Nosotros, en esta parte del viaje, nos alojamos en el Camping Orbitur Guincho y, desde allí, visitamos todos estos enclaves, además de la ciudad de Cascais.
Cascais y Boca do Inferno
Para llegar hasta aquí, lo mejor es continuar por la carretera N247 ya que, a partir de Guincho, va por el borde del mar y ofrece unas bonitas vistas de los acantilados. Antes de llegar al centro de Cascais debes parar para ver la Boca do inferno, un arco de roca natural sobre el mar que se abre en el acantilado.
En la ciudad, merece la pena pasear por el casco histórico y por el paseo marítimo, por el que se puede llegar paseando hasta Estoril, localidad conocida por su famoso casino.
También puedes visitar el Palacio de la Ciudadela, el Fuerte de Nuestra señora de la Luz, el Museo Condes de Castro Guimaraes y el faro de Santa Marta, que es especialmente bonito al atardecer.
Lisboa
Los últimos 2 días de la ruta los pasamos en Lisboa. Como llevábamos la tienda, nos alojamos en un camping cercano: Lisboa Camping y Bungalows, en un pinar con grandes parcelas, piscina y a 15 min en coche de la Plaza Rossio, en el centro de la ciudad.
Según dicen muchos, Lisboa es una ciudad que, o te encanta, o la odias. Desde luego, yo no entiendo quién puede odiarla: miradores, arquitectura, gastronomía, arte… no sé qué más se puede pedir.
Qué ver en Lisboa
Lisboa es una ciudad que tiene muchos lugares para visitar, pero en dos días da tiempo a ver lo más importante. A continuación, enumero los lugares que yo considero imprescindibles pero te aconsejo que, antes de planificar tus días, te acerques a la oficina de turismo, situada en la Plaza del Comercio, y consigas un mapa e información detallada con los horarios de los distintos sitios de interés .
Una muy buena forma de conocer la ciudad y, además, comprender su historia, es realizando uno de los numerosos Free tours que se ofrecen todos los días, a varias horas.
Entre los lugares imprescindibles del centro histórico se encuentran: La Plaza del Comercio con el mirador del Arco de Rua Augusta, el Lisboa History Center, el elevador de Santa Justa (por sus preciosas vistas) y las ruinas del Convento do Carmo. Es obligatorio callejear por el barrio de Alfama, el más antiguo y bohemio de la ciudad, en el que podrás visitar la catedral, el castillo de San Jorge y unos cuantos miradores preciosos, además de comer o cenar en cualquiera de sus modernos restaurantes (algunos de ellos con espectáculo de Fado).

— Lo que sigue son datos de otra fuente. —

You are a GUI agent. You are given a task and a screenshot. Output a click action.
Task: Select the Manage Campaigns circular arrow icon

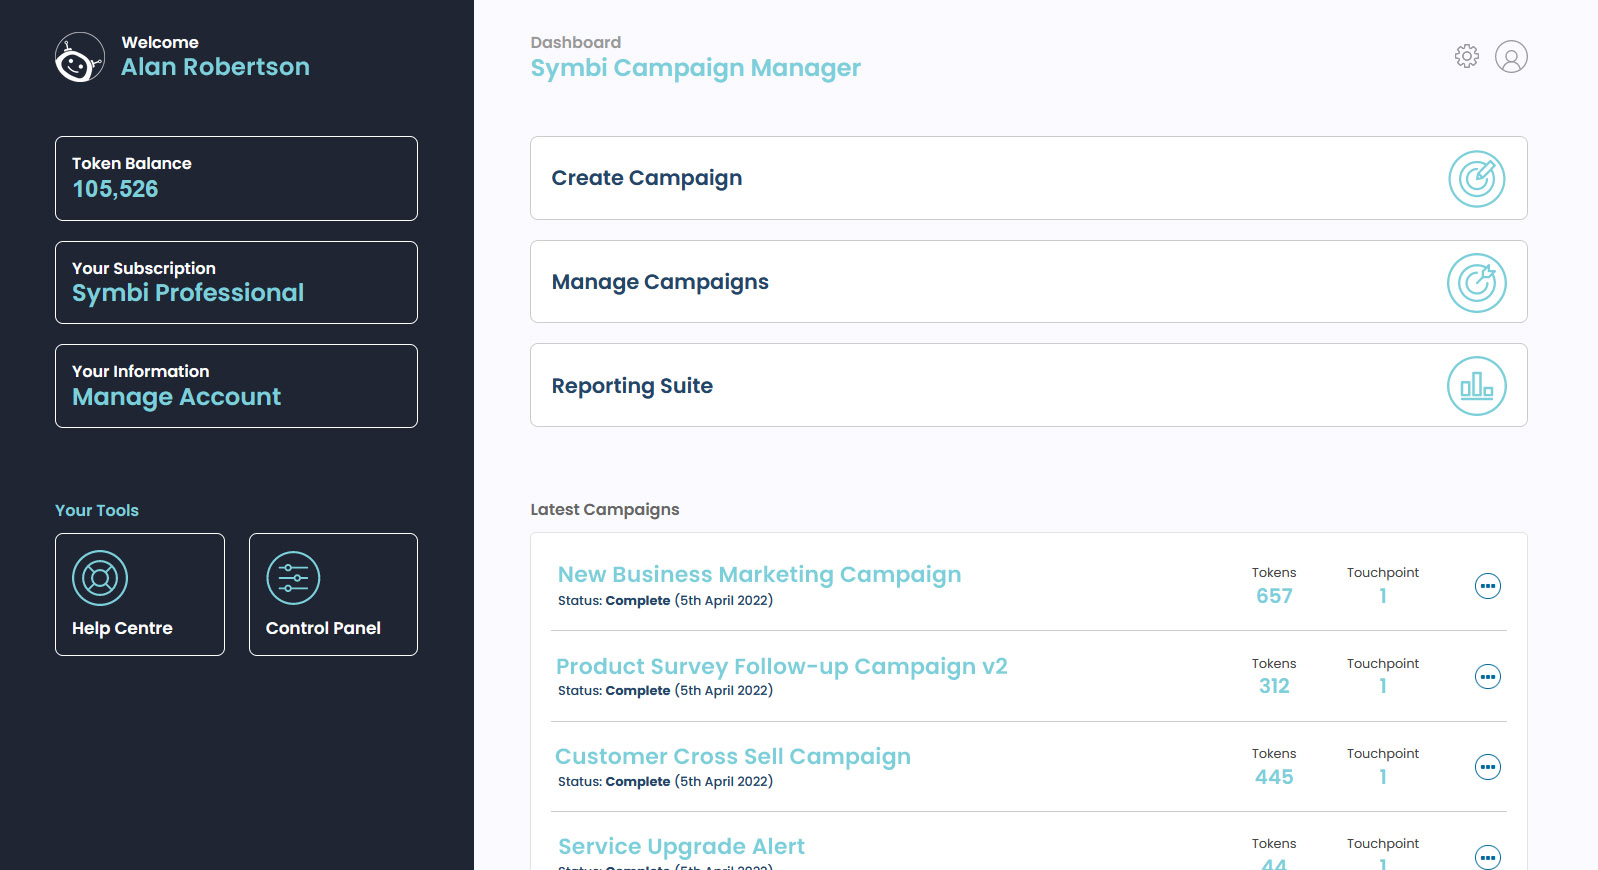click(1476, 282)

Ya en las afueras, están el Monasterio de los Jerónimos y la Torre de Belem, de donde no te puedes ir sin probar sus famosísimos pasteles. En este barrio, además, hay varios museos, como el de Arte y Arquitectura y el de los Carruajes. Si prefieres pasear al aire libre, puedes llegar hasta el Monumento a los Descubrimientos.
De vuelta al centro de Lisboa, puedes pasear por el Barrio Alto y coger alguno de los tranvías que recorren sus callejuelas. Es una buena manera de conocer otras zonas sin mucho esfuerzo, además de disfrutar del transporte mítico de la ciudad.